## BEGIN Supplied data

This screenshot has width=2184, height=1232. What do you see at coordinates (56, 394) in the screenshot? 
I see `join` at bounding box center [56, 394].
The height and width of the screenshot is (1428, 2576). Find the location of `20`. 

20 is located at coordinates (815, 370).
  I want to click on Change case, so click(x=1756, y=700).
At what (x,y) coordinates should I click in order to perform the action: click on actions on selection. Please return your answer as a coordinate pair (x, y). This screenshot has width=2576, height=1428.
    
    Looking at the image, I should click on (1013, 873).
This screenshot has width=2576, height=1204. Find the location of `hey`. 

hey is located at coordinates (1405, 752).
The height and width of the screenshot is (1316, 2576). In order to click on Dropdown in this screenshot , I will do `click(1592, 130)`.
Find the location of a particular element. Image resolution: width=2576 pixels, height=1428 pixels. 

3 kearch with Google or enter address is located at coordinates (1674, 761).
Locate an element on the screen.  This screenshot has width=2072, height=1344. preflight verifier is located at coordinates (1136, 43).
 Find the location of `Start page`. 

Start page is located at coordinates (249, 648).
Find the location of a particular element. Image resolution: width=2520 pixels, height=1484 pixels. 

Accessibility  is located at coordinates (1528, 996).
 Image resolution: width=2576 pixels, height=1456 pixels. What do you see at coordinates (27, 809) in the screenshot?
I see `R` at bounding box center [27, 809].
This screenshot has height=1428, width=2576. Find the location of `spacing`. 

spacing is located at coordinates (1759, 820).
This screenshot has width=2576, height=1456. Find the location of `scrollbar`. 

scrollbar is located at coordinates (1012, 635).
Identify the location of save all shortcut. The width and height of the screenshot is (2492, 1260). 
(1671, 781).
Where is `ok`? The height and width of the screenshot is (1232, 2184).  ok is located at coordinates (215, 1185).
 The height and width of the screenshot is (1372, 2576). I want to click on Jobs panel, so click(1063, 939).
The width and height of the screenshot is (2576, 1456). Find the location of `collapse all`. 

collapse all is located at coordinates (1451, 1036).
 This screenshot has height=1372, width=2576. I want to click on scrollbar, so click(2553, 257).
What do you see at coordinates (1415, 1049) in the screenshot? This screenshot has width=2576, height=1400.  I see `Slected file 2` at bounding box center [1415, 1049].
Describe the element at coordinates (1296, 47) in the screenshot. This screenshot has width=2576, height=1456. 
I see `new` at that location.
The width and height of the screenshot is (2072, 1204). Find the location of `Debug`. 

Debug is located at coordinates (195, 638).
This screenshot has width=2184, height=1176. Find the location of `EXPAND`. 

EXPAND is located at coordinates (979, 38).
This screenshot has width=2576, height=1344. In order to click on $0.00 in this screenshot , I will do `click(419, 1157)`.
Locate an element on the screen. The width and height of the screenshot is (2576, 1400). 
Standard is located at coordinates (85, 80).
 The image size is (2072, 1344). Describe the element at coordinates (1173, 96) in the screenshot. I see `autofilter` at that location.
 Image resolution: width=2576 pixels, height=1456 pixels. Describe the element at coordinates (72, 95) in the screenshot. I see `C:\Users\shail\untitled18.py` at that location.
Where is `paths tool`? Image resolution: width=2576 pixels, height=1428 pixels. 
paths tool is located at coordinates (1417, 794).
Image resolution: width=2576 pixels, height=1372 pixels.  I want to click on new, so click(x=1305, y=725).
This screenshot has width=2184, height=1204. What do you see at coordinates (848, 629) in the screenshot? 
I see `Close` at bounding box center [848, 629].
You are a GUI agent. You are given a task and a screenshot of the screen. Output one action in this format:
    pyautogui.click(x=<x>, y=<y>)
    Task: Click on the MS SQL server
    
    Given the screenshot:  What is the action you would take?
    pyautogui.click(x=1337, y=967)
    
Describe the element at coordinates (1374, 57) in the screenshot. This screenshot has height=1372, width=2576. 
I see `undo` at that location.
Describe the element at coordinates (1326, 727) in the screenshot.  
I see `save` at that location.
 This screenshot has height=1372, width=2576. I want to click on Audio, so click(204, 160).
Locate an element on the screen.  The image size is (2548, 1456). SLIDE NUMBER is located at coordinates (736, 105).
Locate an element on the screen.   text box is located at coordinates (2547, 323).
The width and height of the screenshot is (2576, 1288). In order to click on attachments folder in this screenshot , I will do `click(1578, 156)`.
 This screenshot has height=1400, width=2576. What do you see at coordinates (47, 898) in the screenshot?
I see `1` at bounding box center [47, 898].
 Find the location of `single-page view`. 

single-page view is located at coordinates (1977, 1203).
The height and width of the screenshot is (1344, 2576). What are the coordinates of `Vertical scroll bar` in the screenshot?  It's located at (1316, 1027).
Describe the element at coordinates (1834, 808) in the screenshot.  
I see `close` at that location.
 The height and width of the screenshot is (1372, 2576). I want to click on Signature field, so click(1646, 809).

## END Supplied data

■ Required task
Present all of the records above as a numbered list, omitting blank lines.

■ Written reply
1. This screenshot has width=2184, height=1232. What do you see at coordinates (56, 394) in the screenshot? 
2. I see `join` at bounding box center [56, 394].
3. The height and width of the screenshot is (1428, 2576). Find the location of `20`. 
4. 20 is located at coordinates (815, 370).
5.   I want to click on Change case, so click(x=1756, y=700).
6. At what (x,y) coordinates should I click in order to perform the action: click on actions on selection. Please return your answer as a coordinate pair (x, y). This screenshot has width=2576, height=1428.
7.     Looking at the image, I should click on (1013, 873).
8. This screenshot has width=2576, height=1204. Find the location of `hey`. 
9. hey is located at coordinates (1405, 752).
10. The height and width of the screenshot is (1316, 2576). In order to click on Dropdown in this screenshot , I will do `click(1592, 130)`.
11. Find the location of a particular element. Image resolution: width=2576 pixels, height=1428 pixels. 
12. 3 kearch with Google or enter address is located at coordinates (1674, 761).
13. Locate an element on the screen.  This screenshot has width=2072, height=1344. preflight verifier is located at coordinates (1136, 43).
14.  Find the location of `Start page`. 
15. Start page is located at coordinates (249, 648).
16. Find the location of a particular element. Image resolution: width=2520 pixels, height=1484 pixels. 
17. Accessibility  is located at coordinates (1528, 996).
18.  Image resolution: width=2576 pixels, height=1456 pixels. What do you see at coordinates (27, 809) in the screenshot?
19. I see `R` at bounding box center [27, 809].
20. This screenshot has height=1428, width=2576. Find the location of `spacing`. 
21. spacing is located at coordinates (1759, 820).
22. This screenshot has width=2576, height=1456. Find the location of `scrollbar`. 
23. scrollbar is located at coordinates (1012, 635).
24. Identify the location of save all shortcut. The width and height of the screenshot is (2492, 1260). 
25. (1671, 781).
26. Where is `ok`? The height and width of the screenshot is (1232, 2184).  ok is located at coordinates (215, 1185).
27.  The height and width of the screenshot is (1372, 2576). I want to click on Jobs panel, so click(1063, 939).
28. The width and height of the screenshot is (2576, 1456). Find the location of `collapse all`. 
29. collapse all is located at coordinates (1451, 1036).
30.  This screenshot has height=1372, width=2576. I want to click on scrollbar, so click(2553, 257).
31. What do you see at coordinates (1415, 1049) in the screenshot? This screenshot has width=2576, height=1400.  I see `Slected file 2` at bounding box center [1415, 1049].
32. Describe the element at coordinates (1296, 47) in the screenshot. This screenshot has width=2576, height=1456. 
33. I see `new` at that location.
34. The width and height of the screenshot is (2072, 1204). Find the location of `Debug`. 
35. Debug is located at coordinates (195, 638).
36. This screenshot has width=2184, height=1176. Find the location of `EXPAND`. 
37. EXPAND is located at coordinates (979, 38).
38. This screenshot has width=2576, height=1344. In order to click on $0.00 in this screenshot , I will do `click(419, 1157)`.
39. Locate an element on the screen. The width and height of the screenshot is (2576, 1400). 
40. Standard is located at coordinates (85, 80).
41.  The image size is (2072, 1344). Describe the element at coordinates (1173, 96) in the screenshot. I see `autofilter` at that location.
42.  Image resolution: width=2576 pixels, height=1456 pixels. Describe the element at coordinates (72, 95) in the screenshot. I see `C:\Users\shail\untitled18.py` at that location.
43. Where is `paths tool`? Image resolution: width=2576 pixels, height=1428 pixels. 
44. paths tool is located at coordinates (1417, 794).
45. Image resolution: width=2576 pixels, height=1372 pixels.  I want to click on new, so click(x=1305, y=725).
46. This screenshot has width=2184, height=1204. What do you see at coordinates (848, 629) in the screenshot? 
47. I see `Close` at bounding box center [848, 629].
48. You are a GUI agent. You are given a task and a screenshot of the screen. Output one action in this format:
49.     pyautogui.click(x=<x>, y=<y>)
50.     Task: Click on the MS SQL server
51.     Given the screenshot:  What is the action you would take?
52.     pyautogui.click(x=1337, y=967)
53. Describe the element at coordinates (1374, 57) in the screenshot. This screenshot has height=1372, width=2576. 
54. I see `undo` at that location.
55. Describe the element at coordinates (1326, 727) in the screenshot.  
56. I see `save` at that location.
57.  This screenshot has height=1372, width=2576. I want to click on Audio, so click(204, 160).
58. Locate an element on the screen.  The image size is (2548, 1456). SLIDE NUMBER is located at coordinates (736, 105).
59. Locate an element on the screen.   text box is located at coordinates (2547, 323).
60. The width and height of the screenshot is (2576, 1288). In order to click on attachments folder in this screenshot , I will do `click(1578, 156)`.
61.  This screenshot has height=1400, width=2576. What do you see at coordinates (47, 898) in the screenshot?
62. I see `1` at bounding box center [47, 898].
63.  Find the location of `single-page view`. 
64. single-page view is located at coordinates (1977, 1203).
65. The height and width of the screenshot is (1344, 2576). What are the coordinates of `Vertical scroll bar` in the screenshot?  It's located at (1316, 1027).
66. Describe the element at coordinates (1834, 808) in the screenshot.  
67. I see `close` at that location.
68.  The height and width of the screenshot is (1372, 2576). I want to click on Signature field, so click(1646, 809).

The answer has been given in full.